🙂 Understood, but the "C" in CTE has a legal meaning, if anyone were properly motivated to enforce it, and that might induce schools to follow the "rules" as set forth in the "recommendations" published by AAMC. From the Protocols for Admissions Officers - "Making an offer of admission to an applicant who has already matriculated at another school could result in the other school having an unfilled slot in its class. Each school is encouraged to take reasonable measures, including asking applicants under consideration whether they have already matriculated at another medical school, and carefully consider that information when deciding whether to make an offer to an applicant."
Given that this whole new environment was precipitated by AAMC's fear of some remote possibility of litigation stemming from your ability to see other acceptances, it would be pretty ironic if individual schools would be willing to risk litigation by interfering with the contractual rights of peer institutions by luring away students who have made a binding "CTE" at another school!

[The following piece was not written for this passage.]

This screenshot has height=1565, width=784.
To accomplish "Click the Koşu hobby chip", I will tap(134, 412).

You obviously know way more about this world than I ever will, but, tell me, when schools poached in the past, was there language similar to the CTE language involved with the matriculation? If not, then I would suggest that it is only safe to poach from schools that have not adopted the CTE protocol, if any. If so, then CTE doesn't mean anything and never will (so you might as well do away with it), in which case there is no reason for you or any of your peers to be stressing over your PTE/CTE ratios, since nothing means anything until classes start everywhere, the music stops, and all seats are filled!

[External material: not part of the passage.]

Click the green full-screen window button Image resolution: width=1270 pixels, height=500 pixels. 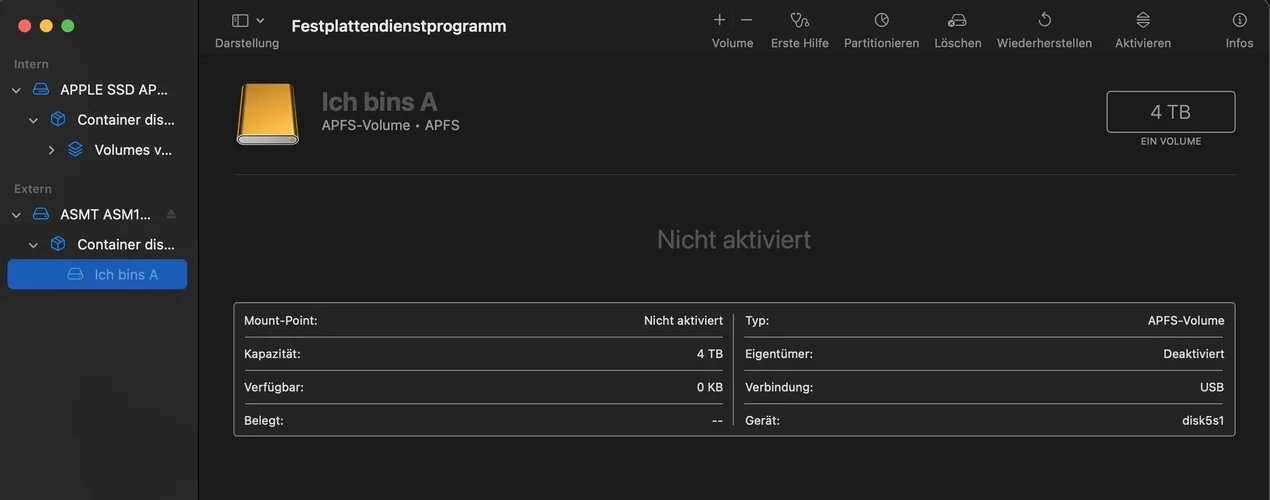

If CTE is not going to be respected for the commitment that it represents, backed up by the threat of litigation against schools that poach if students are induced to break binding commitments by other schools, then there is just no reason to have it at all. In the real world, non-compete clauses have value because companies do not hesitate to sue competitors for damages when key employees are lured away.
I wouldn't be surprised if schools avoid the issue by actually following the "rules" and only accepting folks who have not CTE'd elsewhere once CTE deadlines roll around.